- Текст -

###

Первый раз Карамзин женился, когда ему было тридцать четыре года, — жизнь его перевалила на вторую половину. Невесту свою он давно знал и любил, но начинать семейную жизнь не торопился. Для этого были у него, несомненно, веские причины. Одна из них очевидна: конец царствования Екатерины, омраченный расправой над Новиковым и Радищевым, равно как и начало правления Павла, с ужесточением цензуры и непредсказуемостью судеб и положений, не благоприятствовали тому, чтобы вступать в семейную жизнь человеку, жившему, как Карамзин, литературным заработком.

Но были, вероятно, и другие причины, о которых можно только гадать: внутренний мир Карамзина, при всей внешней открытости его поведения, закрыт для проникновения. Юношеская любовь и женитьба были отложены. Можно, однако, предположить, что у Николая Михайловича был изначально или сложился постепенно желаемый образ семейной жизни, ее идеал, который впоследствии удалось осуществить.

В 1790-е годы в творчестве Карамзина появляется тема любви в необычной и острой трактовке: он пишет повести «Бедная Лиза» и «Остров Борнгольм», а в письмах к Дмитриеву, обычно сдержанный в признаниях и скупой на подробности, вдруг проговаривается о своей сердечной жизни — о волнующих его чувствах, о женских обманах, разочаровании, о каких-то безвыходных интимных ситуациях… На какое-то время он не только в творчестве, но и в жизни погружается в стихию любви.

Одно из увлечений Николая Михайловича стало широко известно, да он и не скрывал его — он влюбился в княгиню Прасковью Юрьевну Гагарину, которую в свои масонские времена видел в доме ее отца масона Юрия Никитича Трубецкого. С тех пор Прасковья Юрьевна пережила героические годы: она сопровождала своего мужа, князя Федора Сергеевича Гагарина, в турецких кампаниях; вместе с ней все трудности похода разделяли малолетние сыновья; на полях войны она родила и своих дочерей… Князь Гагарин погиб во время Варшавского восстания, вдова его долго оставалась безутешной, в серьге носила землю с могилы мужа. Но природная живость и веселость характера взяли свое, княгиня вернулась в свет. Ей было тридцать два года, она еще блистала красотой, пленяла сердца легким и добродушным нравом.

###

- Данные строки -
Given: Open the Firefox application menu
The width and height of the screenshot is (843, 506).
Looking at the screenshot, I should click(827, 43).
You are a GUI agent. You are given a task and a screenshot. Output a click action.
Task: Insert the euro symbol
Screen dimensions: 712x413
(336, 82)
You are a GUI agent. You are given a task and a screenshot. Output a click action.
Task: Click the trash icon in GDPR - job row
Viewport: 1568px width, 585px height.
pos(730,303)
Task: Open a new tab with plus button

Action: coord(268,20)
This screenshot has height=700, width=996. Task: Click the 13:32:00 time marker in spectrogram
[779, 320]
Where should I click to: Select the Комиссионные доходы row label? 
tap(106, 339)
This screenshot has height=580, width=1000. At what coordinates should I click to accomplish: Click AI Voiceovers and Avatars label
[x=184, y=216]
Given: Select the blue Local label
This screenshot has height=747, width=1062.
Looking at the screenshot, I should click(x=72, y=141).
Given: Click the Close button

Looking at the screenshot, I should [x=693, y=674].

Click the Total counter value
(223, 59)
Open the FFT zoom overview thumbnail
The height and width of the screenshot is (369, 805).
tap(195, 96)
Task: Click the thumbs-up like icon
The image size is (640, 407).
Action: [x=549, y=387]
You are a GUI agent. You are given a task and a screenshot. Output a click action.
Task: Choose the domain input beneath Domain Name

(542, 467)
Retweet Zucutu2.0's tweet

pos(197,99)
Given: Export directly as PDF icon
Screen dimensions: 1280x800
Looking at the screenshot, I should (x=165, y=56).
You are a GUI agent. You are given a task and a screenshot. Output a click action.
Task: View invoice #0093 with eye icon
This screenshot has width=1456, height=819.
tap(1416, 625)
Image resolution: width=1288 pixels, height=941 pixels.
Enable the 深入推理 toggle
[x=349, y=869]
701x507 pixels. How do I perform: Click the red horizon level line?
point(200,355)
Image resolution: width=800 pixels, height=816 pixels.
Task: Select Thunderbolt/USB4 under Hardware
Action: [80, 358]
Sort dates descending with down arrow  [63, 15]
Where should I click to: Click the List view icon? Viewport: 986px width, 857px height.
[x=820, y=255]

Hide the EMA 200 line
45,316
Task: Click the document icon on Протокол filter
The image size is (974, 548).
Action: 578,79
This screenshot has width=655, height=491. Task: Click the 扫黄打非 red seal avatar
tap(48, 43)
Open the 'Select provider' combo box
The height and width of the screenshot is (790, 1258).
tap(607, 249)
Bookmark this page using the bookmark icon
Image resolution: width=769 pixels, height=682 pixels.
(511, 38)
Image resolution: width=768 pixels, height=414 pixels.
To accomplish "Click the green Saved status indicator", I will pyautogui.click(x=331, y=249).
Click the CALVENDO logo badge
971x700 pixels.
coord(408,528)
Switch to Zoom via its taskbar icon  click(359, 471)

###

- Что сделать -
A. Перескажите текст о Карамзине в двух предложениях.
B. Продолжите текст о Карамзине, начав сразу после его последнего предложения.
Строки — самостоятельный материал, с текстом они не связаны.

- Ответы к заданиям -
A. Карамзин впервые женился лишь в тридцать четыре года, хотя давно знал и любил свою невесту: конец царствования Екатерины и начало правления Павла не благоприятствовали семейной жизни человека, жившего литературным заработком. В 1790-е годы тема любви появляется и в его творчестве, и в его жизни, и одним из широко известных его увлечений стала овдовевшая княгиня Прасковья Юрьевна Гагарина, вернувшаяся в свет.

B.
Николай Михайлович был обворожен беспечной и сумасбродной красавицей, что казалось несколько смешным ее многочисленным поклонникам. В посвященном Прасковье Юрьевне стихотворении высказывалась даже надежда, что «Два сердца, две руки навек соединятся, / Любовник… будет твой супруг». Это было поэтическим преувеличением — никто из них о браке не помышлял. «Я не думал и не думаю жениться», — написал Карамзин Ивану Ивановичу Дмитриеву, получившему из Москвы известие о якобы женитьбе Карамзина. Он считал, что «добрую жену скорее можно найти в Сарепте, нежели на сцене большого света и в так называемой bonne compagnie». Увлечение прошло, оставив горечь.

Но «Досадное сердце не слушается рассудка, — пишет Николай Михайлович Дмитриеву о своей новой влюбленности. — <…> Однако ж я еще довольно спокоен. На правой и на левой стороне вижу берег. Знаю, что такое женщина, что такое фантом любви, и в самой неосторожности надеюсь быть осторожен».

Стихия любви неодолимо влечет Николая Михайловича. И, несмотря на оговорку о досадном сердце, не подвластном рассудку, именно рассудком пытается он постичь природу непостижимого чувства: к письму прилагались «Мысли о любви» на французском языке — теоретическое исследование этого феномена. Посылая его Дмитриеву, автор поясняет: «Мысли мои о любви брошены на бумагу в одну минуту; я не думал писать трактата, а хотел единственно сказать, по тогдашнему моему чувству, что любовь сильнее всего, святее всего, несказаннее…» (здесь и далее курсив цитируемого автора).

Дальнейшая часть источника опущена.